Arminia und eine Niederlage, die kein Weltuntergang ist
Verloren hat Arminia Bielefeld in den vergangenen zwei, drei Jahren ziemlich oft. Und die jüngsten Pleiten, die zum schlimmen Absturz in die 3. Liga führten, hatten die Wucht von Kanonenschlägen. Das Auftakt-1:3 bei Dynamo Dresden fügte sich angenehmerweise nicht ein, denn es brachte den Fans trotz aller Enttäuschung auch eine Portion Zuversicht mit.
Auf bittere Momente folgen starke Phasen
Rücksicht hatten Arminias Fans am Samstagabend bewiesen. Sicherlich wusste nicht jeder der schwarz-weiß-blauen Akteure, was sie dort erwarten würde: Fast ausschließlich Neuzugänge trafen auf eine Anhängerschaft, die zwei Abstiege in Folge erlebt hatte, bei der sich in der Relegation gegen Wiesbaden schon einmal ganz viel Frust entladen hatte. Und was kam jetzt, nach dem nächsten Negativerlebnis? Einem, zu dem der DSC mit einem Eigentor, einem Strafstoß und einer roten Karte gleich ein Trio berühmter selbstverschuldeter Knackpunkte beigetragen hatte? Unterstützung. Applaus. Aufmunterung. Mehr als 1.000 Anhänger bauten ihr Team um Kapitän Fabian Klos als einzig verbliebenem Namhaften auf. Sie wussten: Diese unverbrauchte Mannschaft nun niederzuwalzen, das wäre das falsche Zeichen. Und es wäre auch nicht gerechtfertigt gewesen.
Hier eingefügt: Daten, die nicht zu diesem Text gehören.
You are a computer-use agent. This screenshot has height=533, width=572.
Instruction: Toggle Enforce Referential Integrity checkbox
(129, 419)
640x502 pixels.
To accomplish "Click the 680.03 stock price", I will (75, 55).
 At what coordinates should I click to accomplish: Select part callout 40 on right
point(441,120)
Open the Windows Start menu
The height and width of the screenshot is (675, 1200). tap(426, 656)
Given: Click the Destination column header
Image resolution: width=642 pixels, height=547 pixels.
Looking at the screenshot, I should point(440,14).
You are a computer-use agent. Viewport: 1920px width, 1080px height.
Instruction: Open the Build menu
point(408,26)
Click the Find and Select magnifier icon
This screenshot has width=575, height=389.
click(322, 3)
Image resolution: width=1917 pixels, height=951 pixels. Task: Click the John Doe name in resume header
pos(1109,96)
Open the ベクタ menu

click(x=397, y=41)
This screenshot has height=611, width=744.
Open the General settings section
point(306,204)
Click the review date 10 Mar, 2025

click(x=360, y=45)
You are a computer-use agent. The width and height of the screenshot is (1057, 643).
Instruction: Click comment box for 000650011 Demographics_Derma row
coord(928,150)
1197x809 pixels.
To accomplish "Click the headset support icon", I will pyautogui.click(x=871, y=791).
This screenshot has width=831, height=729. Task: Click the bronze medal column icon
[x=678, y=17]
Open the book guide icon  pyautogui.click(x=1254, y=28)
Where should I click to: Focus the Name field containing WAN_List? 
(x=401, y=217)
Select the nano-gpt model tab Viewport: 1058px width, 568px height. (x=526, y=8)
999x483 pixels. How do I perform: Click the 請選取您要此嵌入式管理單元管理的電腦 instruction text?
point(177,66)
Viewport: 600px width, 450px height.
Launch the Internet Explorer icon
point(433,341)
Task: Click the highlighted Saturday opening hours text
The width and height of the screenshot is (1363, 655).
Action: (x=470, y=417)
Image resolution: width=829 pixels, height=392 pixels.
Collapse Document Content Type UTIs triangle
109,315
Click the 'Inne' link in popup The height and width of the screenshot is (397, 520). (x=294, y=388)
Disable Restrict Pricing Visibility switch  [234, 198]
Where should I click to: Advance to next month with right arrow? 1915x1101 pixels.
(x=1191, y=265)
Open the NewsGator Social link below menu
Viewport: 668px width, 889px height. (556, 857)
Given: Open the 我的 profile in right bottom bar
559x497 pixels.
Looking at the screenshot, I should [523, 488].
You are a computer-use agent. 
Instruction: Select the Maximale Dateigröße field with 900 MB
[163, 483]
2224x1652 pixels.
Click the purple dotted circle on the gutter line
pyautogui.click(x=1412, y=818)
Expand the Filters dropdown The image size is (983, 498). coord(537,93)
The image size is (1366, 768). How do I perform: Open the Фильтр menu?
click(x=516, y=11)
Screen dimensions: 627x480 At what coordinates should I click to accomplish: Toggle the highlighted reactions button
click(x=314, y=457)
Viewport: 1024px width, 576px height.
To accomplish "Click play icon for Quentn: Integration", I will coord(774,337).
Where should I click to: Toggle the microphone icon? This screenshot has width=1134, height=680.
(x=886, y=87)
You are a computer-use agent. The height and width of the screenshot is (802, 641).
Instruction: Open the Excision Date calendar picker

Denn den Einsatz, den Mitch Kniat als neuer Trainer sehen wollte, zeigte die Arminia allemal. Sie suchte den mutigen Ansatz, das spielerische Element, und sie förderte damit durchaus Lücken beim Aufstiegs-Topfavoriten zu Tage. Vor allem aber machte Mut, dass die Bielefelder auf alle genannten Rückschläge mit kühlem Kopf reagierten, den Umständen entsprechend solide bis starke Spielphasen folgen ließen. Auf das Eigentor von Semi Belkahia zum 0:1 folgte eine Drangphase mit starken Flügelläufen, auf Stefan Kutschkes Strafstoßtor zum 2:0 (36.) erneutes Bemühen, das Merveille Biankadi mit seinem Premierentor für Arminia kurz vor der Pause belohnte. Und als der Japaner Kaito Mizuta beim Stand von 1:3 eine harte, aber so gerade vertretbare rote Karte sah und damit sein auffälliges Debüt frühzeitig beendete, da wehrte sich der DSC zumindest achtbar, anstatt – wie manches Mal in der Vorsaison – noch weitere kräftige Breitseiten zu erhalten.
Klos warnt vor dem Gefühl, "dass es so weitergehen darf"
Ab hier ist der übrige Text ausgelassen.